OxyContin: Why It’s So Addictive and How to Get Help

oxycontin addiction

No individual wants to live with pain, especially if that pain is severe enough to interrupt their ability to live life normally. Ideally, the individual would be able to address the underlying source of their pain and fully resolve it, but in some cases, an individual is suffering from pain for a reason that cannot be so easily handled. This could be true where an individual is recovering from a major surgery or injury, and would actually be better able to heal fully if they could experience enough pain relief to rest fully. And so they may turn to their doctor for help.

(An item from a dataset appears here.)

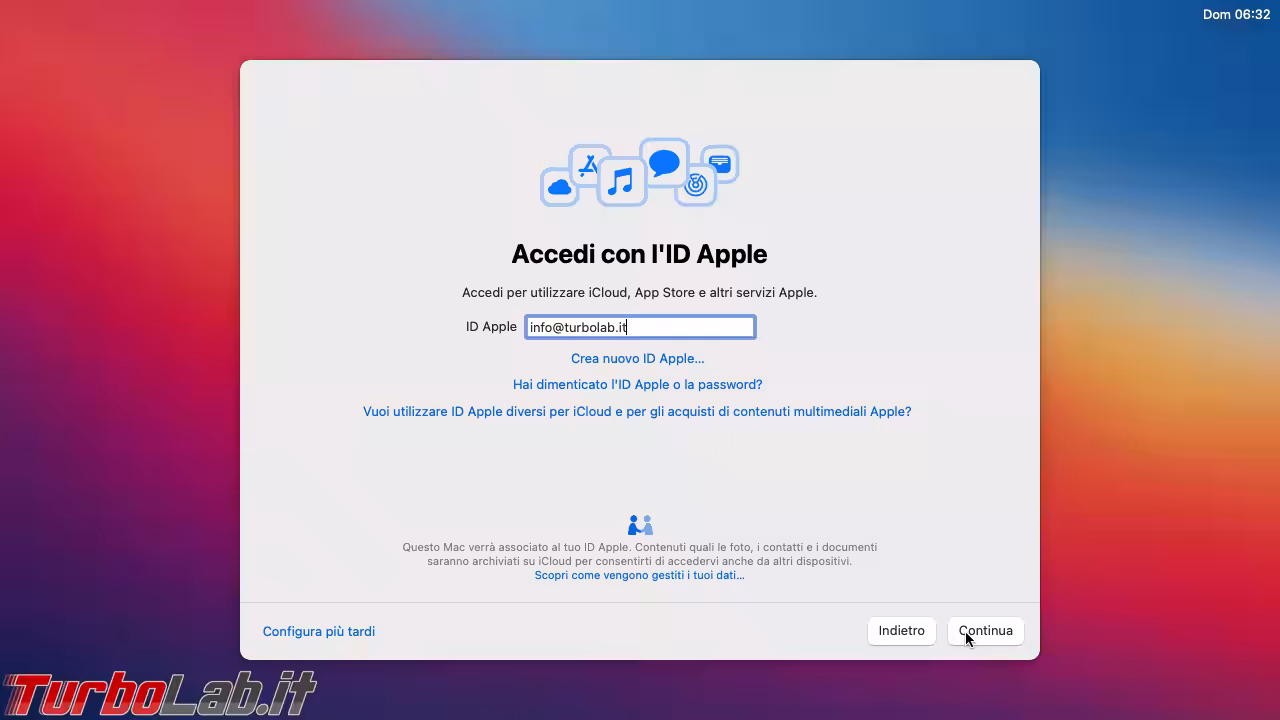1280x720 pixels.
Task: Click the clock showing Dom 06:32
Action: (1236, 14)
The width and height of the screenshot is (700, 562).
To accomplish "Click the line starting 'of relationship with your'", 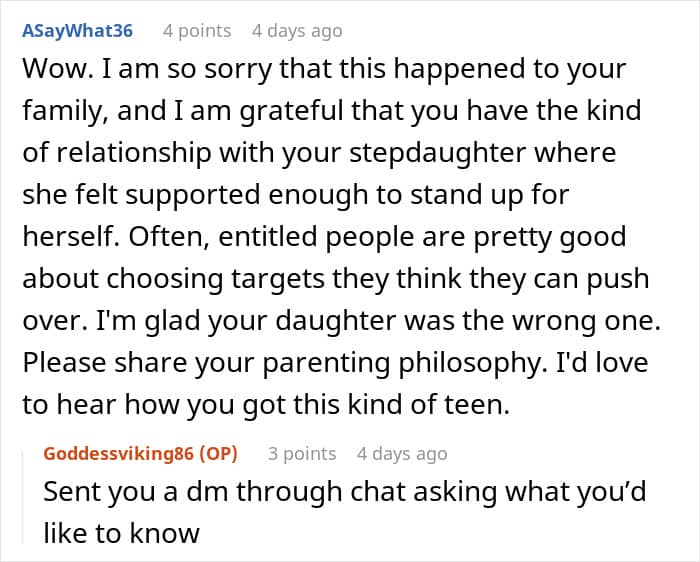I will 319,153.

There may be few things more upsetting than turning to a trusted medical professional for help with moderate to severe and chronic pain only to be given a solution that is much worse: an addictive drug substance. Unfortunately, that is precisely what many individuals discover has happened when they are prescribed OxyContin, a highly addictive narcotic painkiller, and currently the most frequently prescribed painkiller in the country.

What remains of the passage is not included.